Boss Media AB, with its main headquarters in Växjö, Sweden, was a developer of software and systems for digitally distributed gambling entertainment. Boss Media was publicly traded on the Stockholm Stock Exchange from 1999 to 2008, when GEMed bought the company and rebranded it to GTECH Gaming.

History 
Boss Media was founded in 1996, with the initial corporate aim to operate Gold Club Casino, which it launched in 1997. Soon after the online casino was launched, Boss Media launched Casino.com as a casino news portal and the company started receiving requests from investors and companies interested in purchasing Boss Media's casino software as a white label. Boss Media's main focus thereby transferred to the creation of complete white label Internet casino solutions for clients and began to sell licenses at around 300,000 US dollars plus a revenue share.

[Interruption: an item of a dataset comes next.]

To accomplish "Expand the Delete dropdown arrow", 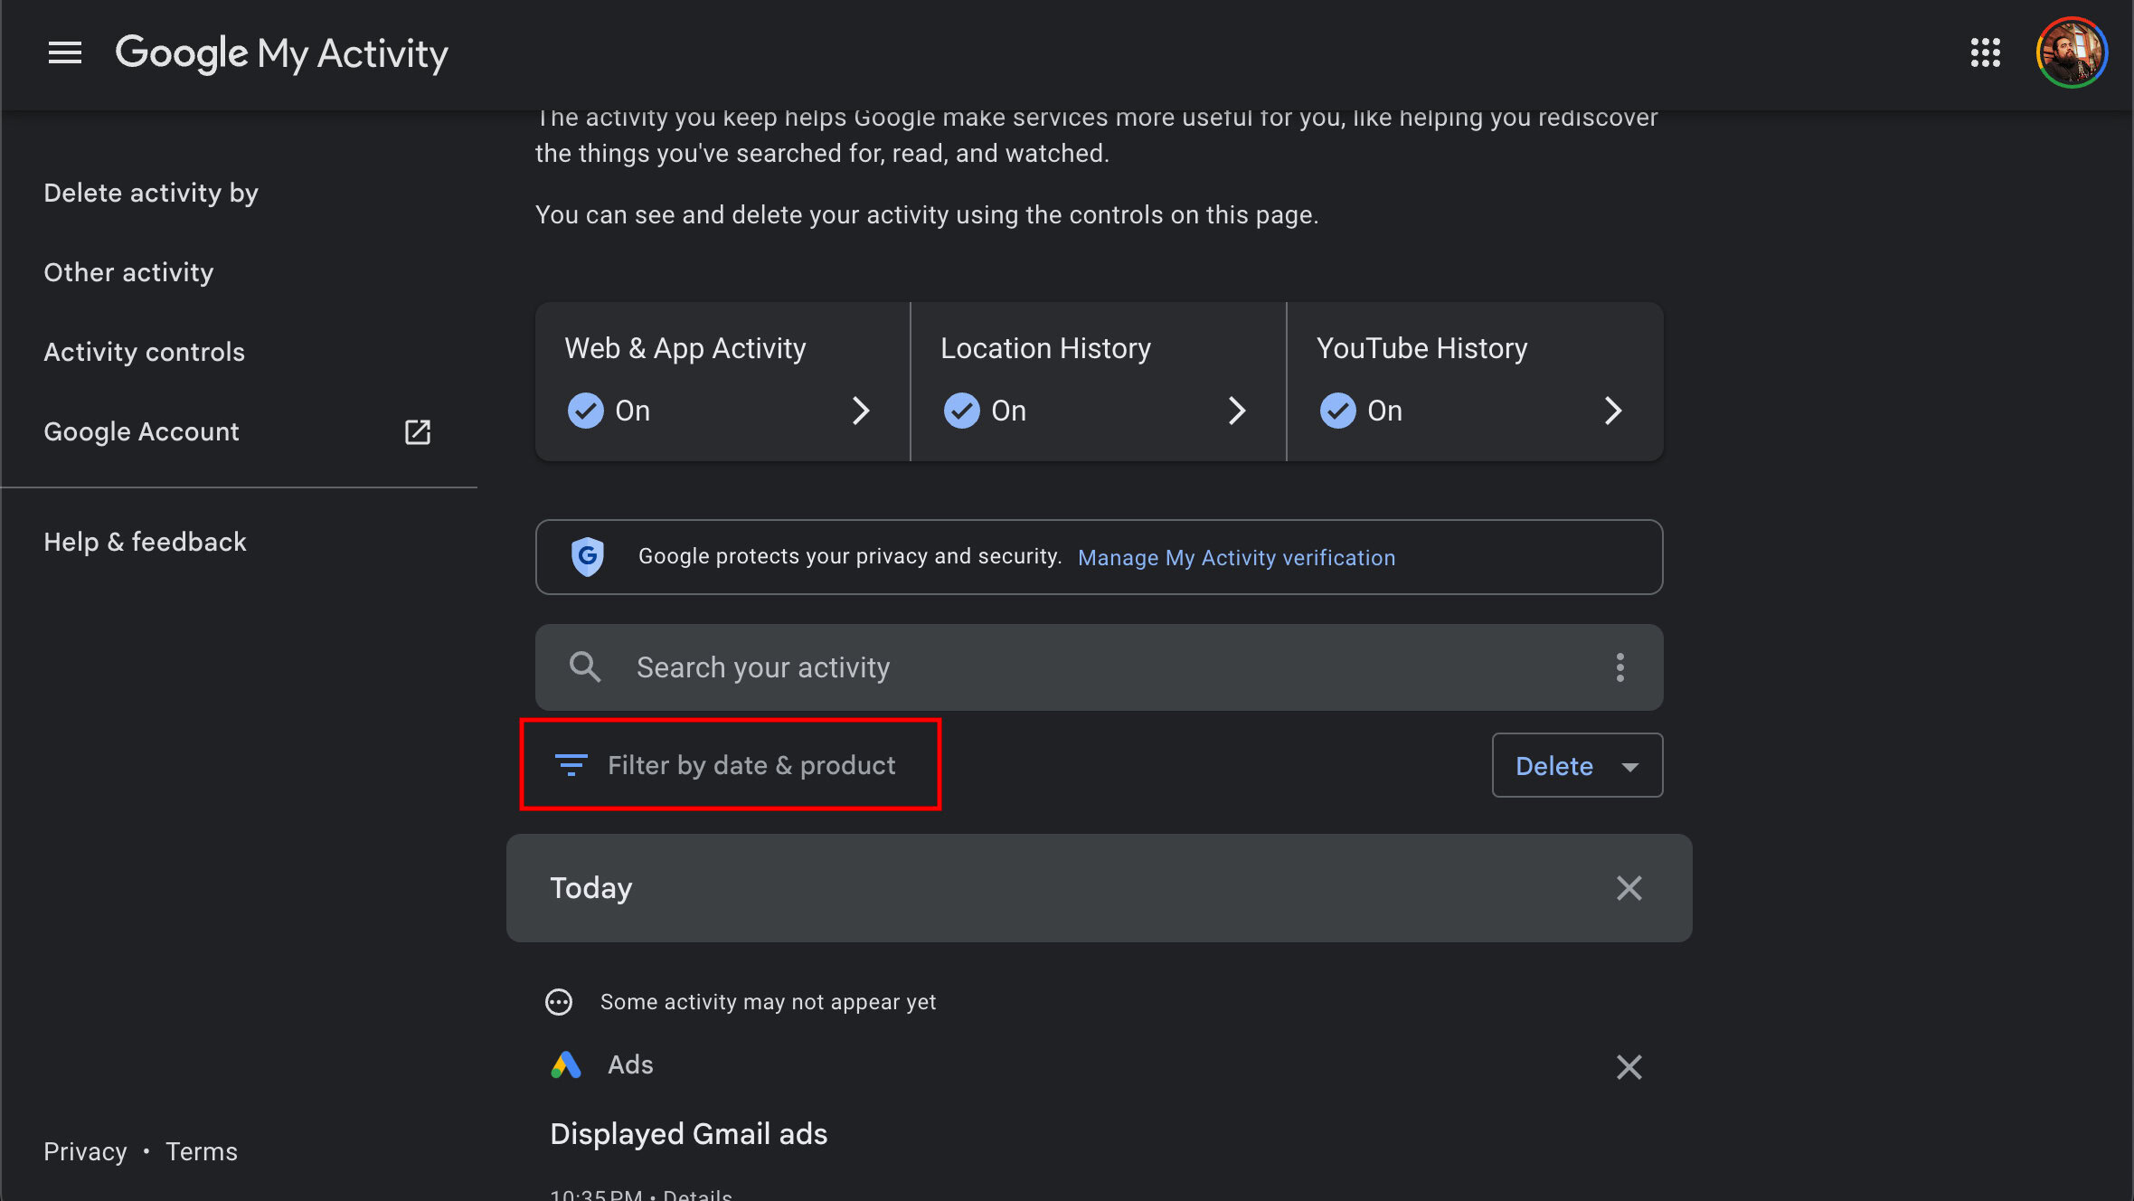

During the years following, Boss Media was a dominant player in the global online casino software market alongside Microgaming, CryptoLogic and later Playtech amongst others.

During the boom in US online gambling prior to its US ban in 2004, Boss Media was supporting some 32 or more licensees with its software.

Boss Media's corporate focus later shifted to the creation of customised e-gaming systems for several gaming corporations. Boss Media sold its Internet casino in February 2004 to focus entirely on the e-gaming solutions it develops for clients. Boss Media now provides e-gaming solutions for online casino operators including bwin and Sportingbet.

International Poker Network
Boss Media AB, in partnership with St Minver Ltd of Gibraltar, manages the International Poker Network, the platform for over 35 poker rooms.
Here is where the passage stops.